WRITTEN EXERCISE. Write out the lines starting at the one containing "Given: Open the floating" and ending at the one containing "Looking at the screenshot, I should coord(1555,244).", leaving out the pictures.
=== DATASET ROWS ===
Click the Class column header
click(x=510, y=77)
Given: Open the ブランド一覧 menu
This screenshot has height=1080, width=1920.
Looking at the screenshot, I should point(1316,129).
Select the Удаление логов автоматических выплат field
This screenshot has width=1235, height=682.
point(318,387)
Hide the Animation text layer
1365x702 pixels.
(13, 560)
===
=== DATASET ROWS ===
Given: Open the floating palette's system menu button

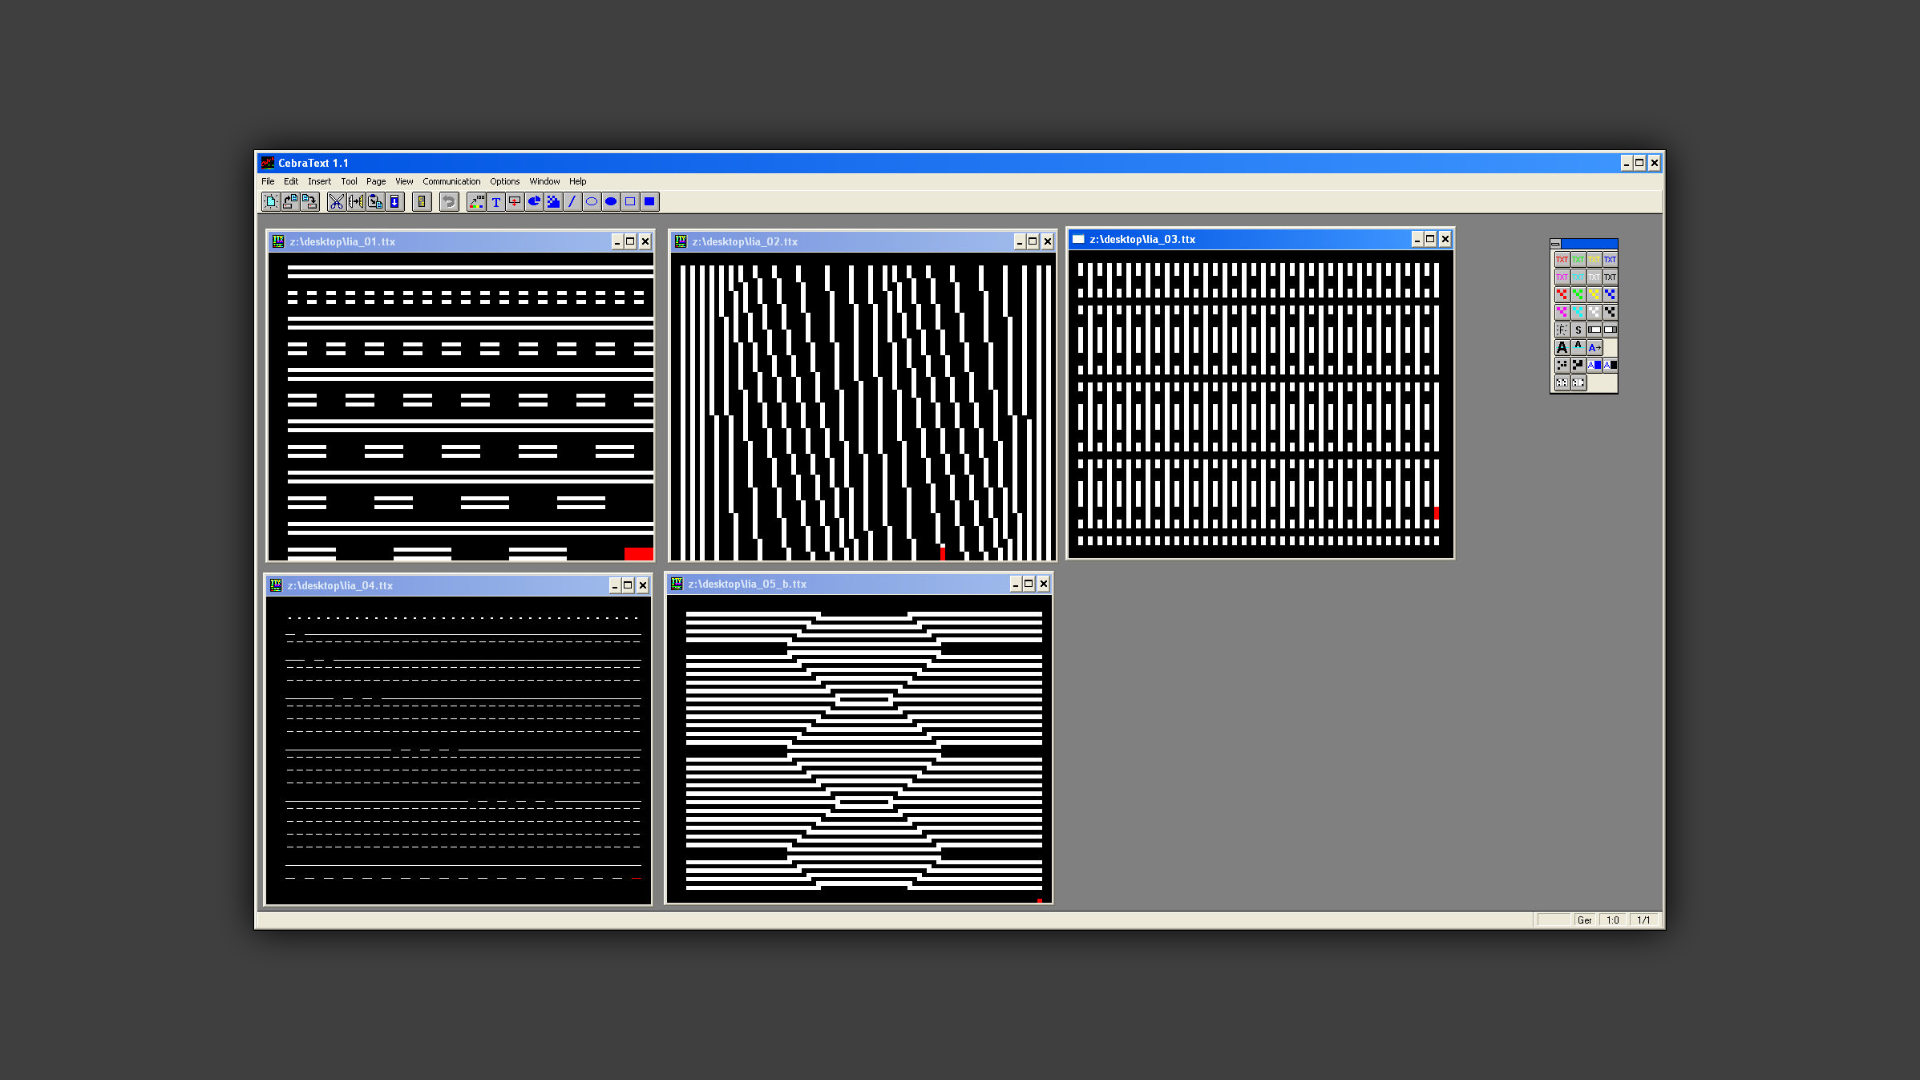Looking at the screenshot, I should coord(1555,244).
===
WRITTEN RESPONSE.
Given: Open the floating palette's system menu button

Looking at the screenshot, I should coord(1555,244).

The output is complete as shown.